**REQUIREMENT**
If a line of the records contains the string "radio", copy it out.

[Saved data entries]
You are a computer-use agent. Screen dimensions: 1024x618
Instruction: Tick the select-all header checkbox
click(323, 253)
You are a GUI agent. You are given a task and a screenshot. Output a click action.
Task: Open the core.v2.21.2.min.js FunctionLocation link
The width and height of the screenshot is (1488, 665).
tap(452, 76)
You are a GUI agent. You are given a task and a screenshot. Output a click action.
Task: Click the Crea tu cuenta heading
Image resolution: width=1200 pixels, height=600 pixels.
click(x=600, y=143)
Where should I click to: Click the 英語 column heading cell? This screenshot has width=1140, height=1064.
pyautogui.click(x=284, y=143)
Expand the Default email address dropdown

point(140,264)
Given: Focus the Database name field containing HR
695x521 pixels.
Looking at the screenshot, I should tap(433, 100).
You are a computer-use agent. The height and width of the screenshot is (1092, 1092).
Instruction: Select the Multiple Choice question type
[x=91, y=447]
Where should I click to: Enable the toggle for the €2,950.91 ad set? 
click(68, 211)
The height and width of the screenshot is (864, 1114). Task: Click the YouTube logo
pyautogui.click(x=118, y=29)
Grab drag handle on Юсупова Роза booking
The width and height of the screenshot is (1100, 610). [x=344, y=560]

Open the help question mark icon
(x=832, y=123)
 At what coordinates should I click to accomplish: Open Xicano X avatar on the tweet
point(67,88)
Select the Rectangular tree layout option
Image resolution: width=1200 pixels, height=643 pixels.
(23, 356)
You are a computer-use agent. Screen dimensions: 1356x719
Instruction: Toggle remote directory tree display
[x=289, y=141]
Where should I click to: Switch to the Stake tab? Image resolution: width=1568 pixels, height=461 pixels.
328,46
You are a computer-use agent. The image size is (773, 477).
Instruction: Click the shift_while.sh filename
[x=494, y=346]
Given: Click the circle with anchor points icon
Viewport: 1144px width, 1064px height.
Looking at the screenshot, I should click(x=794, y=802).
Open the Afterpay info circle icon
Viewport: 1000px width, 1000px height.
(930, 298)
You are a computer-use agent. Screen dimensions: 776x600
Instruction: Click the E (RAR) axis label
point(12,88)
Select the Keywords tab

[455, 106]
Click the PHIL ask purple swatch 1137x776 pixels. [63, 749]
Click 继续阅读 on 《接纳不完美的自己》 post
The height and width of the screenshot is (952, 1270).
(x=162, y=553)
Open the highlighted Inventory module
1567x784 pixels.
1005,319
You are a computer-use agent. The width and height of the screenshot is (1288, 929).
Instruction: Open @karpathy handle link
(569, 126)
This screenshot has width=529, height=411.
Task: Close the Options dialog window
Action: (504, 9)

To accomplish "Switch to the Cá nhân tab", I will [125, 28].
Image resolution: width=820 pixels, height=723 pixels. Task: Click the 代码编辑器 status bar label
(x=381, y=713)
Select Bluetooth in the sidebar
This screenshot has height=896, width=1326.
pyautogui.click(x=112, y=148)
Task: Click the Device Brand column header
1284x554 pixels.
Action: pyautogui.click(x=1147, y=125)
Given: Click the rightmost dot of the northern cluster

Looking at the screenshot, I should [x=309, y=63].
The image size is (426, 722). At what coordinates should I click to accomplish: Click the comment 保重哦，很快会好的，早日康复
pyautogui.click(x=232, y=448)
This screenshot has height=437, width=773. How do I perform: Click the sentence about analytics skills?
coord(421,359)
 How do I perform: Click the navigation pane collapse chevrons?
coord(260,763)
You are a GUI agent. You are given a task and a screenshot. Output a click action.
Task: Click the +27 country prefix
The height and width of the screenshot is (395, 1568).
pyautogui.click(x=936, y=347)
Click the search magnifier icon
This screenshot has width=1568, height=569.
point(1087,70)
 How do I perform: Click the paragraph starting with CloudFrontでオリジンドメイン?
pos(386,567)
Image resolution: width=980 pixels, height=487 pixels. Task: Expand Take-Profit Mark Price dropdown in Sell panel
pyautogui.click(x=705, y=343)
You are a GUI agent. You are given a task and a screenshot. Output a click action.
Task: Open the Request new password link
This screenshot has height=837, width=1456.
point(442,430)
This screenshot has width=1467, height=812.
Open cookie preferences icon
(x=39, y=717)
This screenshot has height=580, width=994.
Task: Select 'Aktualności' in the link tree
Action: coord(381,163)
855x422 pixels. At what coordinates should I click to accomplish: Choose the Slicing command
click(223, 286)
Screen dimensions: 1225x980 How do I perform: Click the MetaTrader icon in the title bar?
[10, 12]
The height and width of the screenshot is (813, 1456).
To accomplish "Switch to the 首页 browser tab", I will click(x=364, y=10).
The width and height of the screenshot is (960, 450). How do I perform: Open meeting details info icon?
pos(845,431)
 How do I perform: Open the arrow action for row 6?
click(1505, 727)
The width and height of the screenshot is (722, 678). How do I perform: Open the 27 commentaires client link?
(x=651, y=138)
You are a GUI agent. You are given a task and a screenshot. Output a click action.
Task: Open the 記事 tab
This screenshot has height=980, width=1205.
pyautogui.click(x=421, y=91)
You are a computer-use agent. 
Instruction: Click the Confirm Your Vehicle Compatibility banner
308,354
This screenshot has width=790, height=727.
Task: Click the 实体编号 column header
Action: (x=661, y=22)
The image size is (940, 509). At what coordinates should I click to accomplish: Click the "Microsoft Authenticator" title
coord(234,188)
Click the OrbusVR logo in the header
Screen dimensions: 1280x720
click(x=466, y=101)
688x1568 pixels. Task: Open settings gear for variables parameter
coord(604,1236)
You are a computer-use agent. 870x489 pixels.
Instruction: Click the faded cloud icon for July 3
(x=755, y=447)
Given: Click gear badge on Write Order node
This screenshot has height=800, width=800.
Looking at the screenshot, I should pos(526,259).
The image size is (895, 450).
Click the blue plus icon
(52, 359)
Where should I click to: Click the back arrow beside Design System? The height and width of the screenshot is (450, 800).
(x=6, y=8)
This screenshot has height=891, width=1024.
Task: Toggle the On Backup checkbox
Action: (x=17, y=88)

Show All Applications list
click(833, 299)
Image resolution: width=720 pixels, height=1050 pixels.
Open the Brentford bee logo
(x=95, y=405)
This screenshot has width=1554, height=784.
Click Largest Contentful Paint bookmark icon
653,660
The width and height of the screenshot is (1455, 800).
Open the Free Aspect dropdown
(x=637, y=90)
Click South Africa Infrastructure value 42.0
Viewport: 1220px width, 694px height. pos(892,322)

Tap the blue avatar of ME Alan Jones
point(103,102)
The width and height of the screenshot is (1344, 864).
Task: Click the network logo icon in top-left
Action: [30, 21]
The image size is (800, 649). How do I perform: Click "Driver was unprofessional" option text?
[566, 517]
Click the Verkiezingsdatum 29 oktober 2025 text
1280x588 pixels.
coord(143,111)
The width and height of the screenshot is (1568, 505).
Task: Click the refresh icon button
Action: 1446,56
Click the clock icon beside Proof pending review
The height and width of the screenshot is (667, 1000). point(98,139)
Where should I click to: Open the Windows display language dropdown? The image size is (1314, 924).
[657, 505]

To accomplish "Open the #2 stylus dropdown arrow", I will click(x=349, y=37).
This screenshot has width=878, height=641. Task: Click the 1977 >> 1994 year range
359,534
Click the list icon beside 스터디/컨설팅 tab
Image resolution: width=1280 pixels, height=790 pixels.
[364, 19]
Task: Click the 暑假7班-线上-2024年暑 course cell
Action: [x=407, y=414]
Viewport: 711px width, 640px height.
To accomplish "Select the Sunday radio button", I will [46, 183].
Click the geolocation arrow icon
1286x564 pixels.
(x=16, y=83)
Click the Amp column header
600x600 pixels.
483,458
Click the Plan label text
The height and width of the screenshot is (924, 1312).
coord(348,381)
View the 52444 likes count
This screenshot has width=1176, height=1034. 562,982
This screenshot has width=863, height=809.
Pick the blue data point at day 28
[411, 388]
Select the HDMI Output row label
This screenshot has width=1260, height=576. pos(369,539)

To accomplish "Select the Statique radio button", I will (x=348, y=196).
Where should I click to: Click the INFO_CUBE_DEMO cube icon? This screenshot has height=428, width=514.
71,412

**TASK RESULT**
To accomplish "Select the Sunday radio button", I will [46, 183].
To accomplish "Select the Statique radio button", I will (x=348, y=196).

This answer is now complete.